3. Number of experts used to establish the ground truth for the test set and the qualifications of those experts
The document does not mention the use of experts to establish ground truth for the test set. The ground truth for accuracy was established by a "comparison method" and at "POL sites using the S40 Clinical Analyzer and a comparative method." This implies that the ground truth was derived from a previously validated or predicate method/device, rather than expert consensus on individual samples.

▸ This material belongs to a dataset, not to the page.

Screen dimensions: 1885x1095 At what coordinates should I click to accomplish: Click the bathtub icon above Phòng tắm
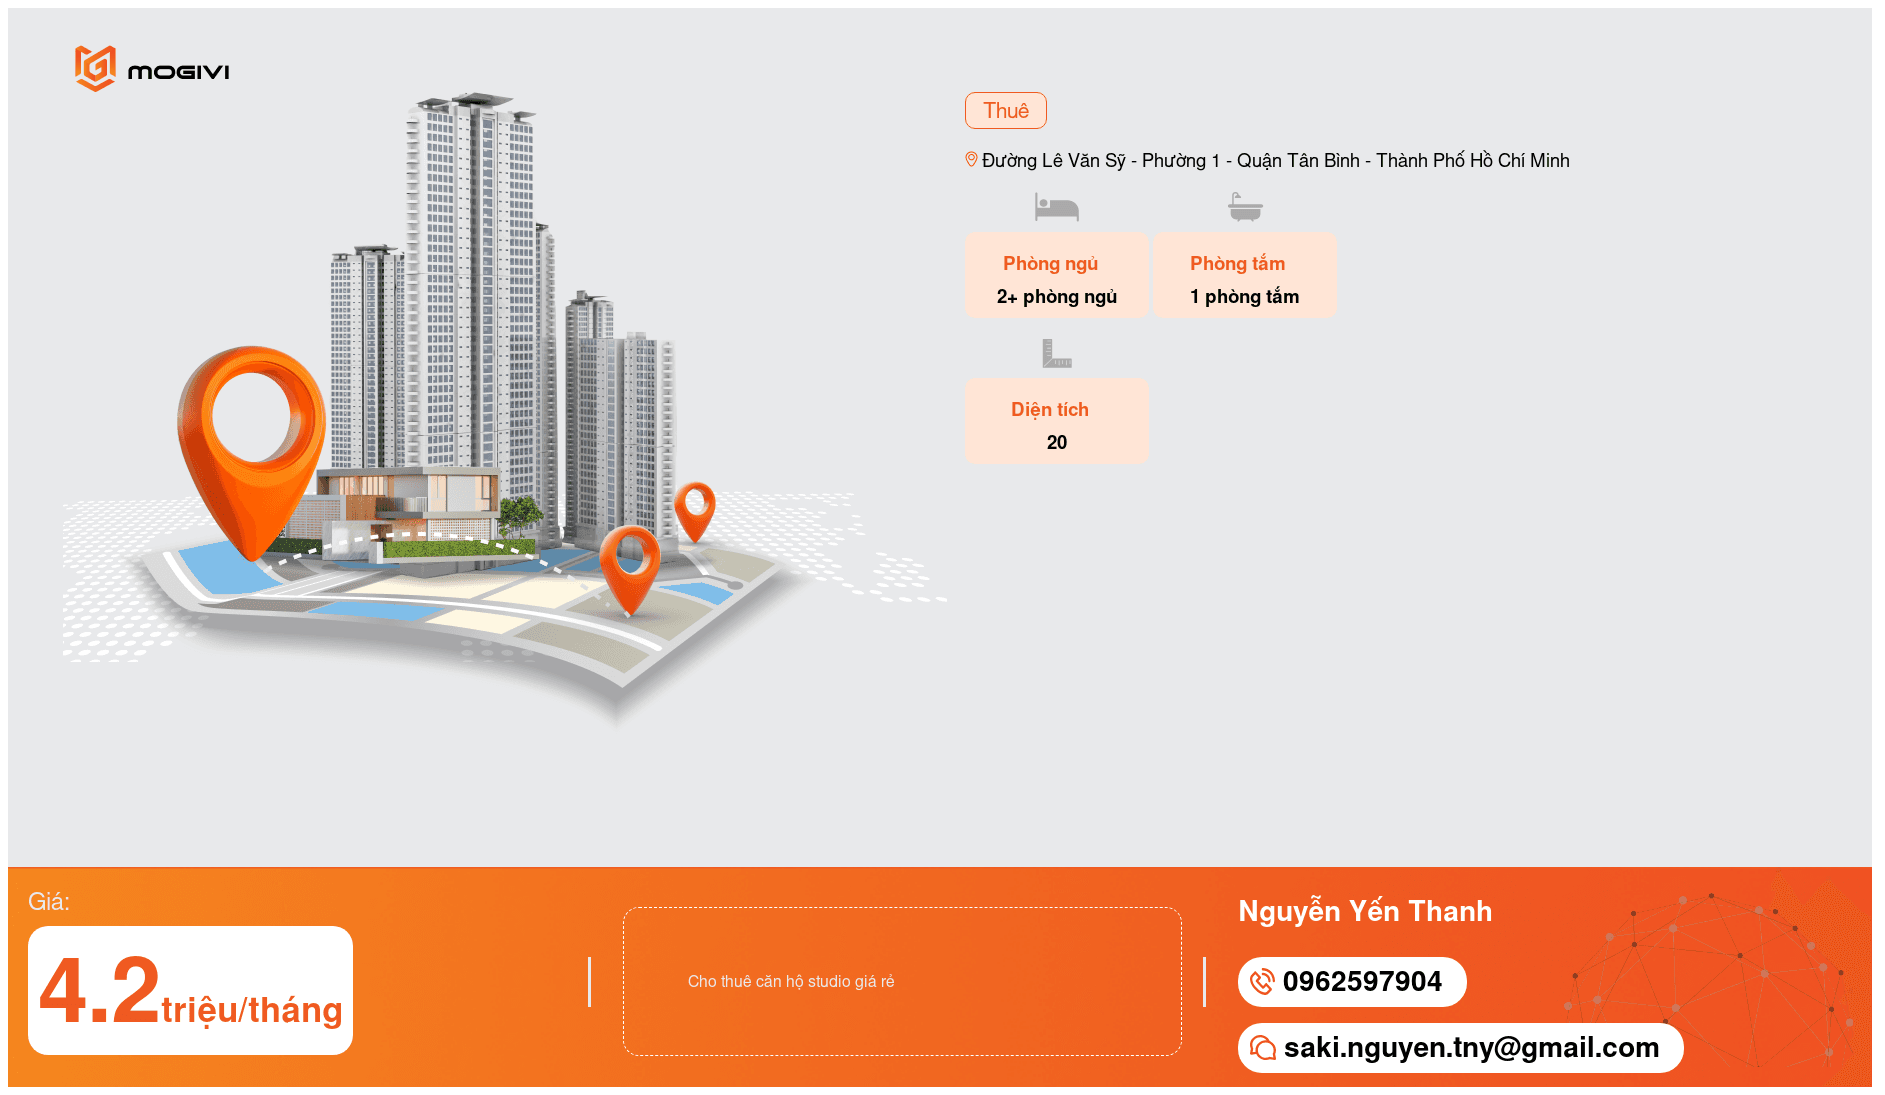click(x=1245, y=207)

4. Adjudication method for the test set
Not applicable. There is no mention of independent interpretation or adjudication of results by multiple individuals. The performance data is based on quantitative measurements.
5. If a multi reader multi case (MRMC) comparative effectiveness study was done, If so, what was the effect size of how much human readers improve with AI vs without AI assistance
Not applicable. This device is a diagnostic reagent cartridge used with an analyzer, not an imaging or AI-assisted diagnostic device that involves human readers interpreting diagnostic outputs in the way an MRMC study would assess.
6. If a standalone (i.e. algorithm only without human-in-the-loop performance) was done
This is essentially a standalone (algorithm/device-only) performance study, as the device measures CO2 quantitatively. The stated performance metrics (precision, accuracy, sensitivity) reflect the device's direct analytical capability.
7. The type of ground truth used
The ground truth for the accuracy study was established by a "comparison method" or "comparative method." This typically refers to a well-established, validated, and often predicate or reference method for CO2 measurement. It is not pathology, expert consensus, or outcomes data in this context.
8. The sample size for the training set
Not applicable. This is a chemical reagent and analyzer system, not a machine learning or AI-based device that typically requires a "training set" in the computational sense. The device's operational parameters would have been developed and validated through laboratory testing and optimization, but not referred to as a "training set."
9. How the ground truth for the training set was established
Not applicable, as there is no mention of a "training set" in the context of this device.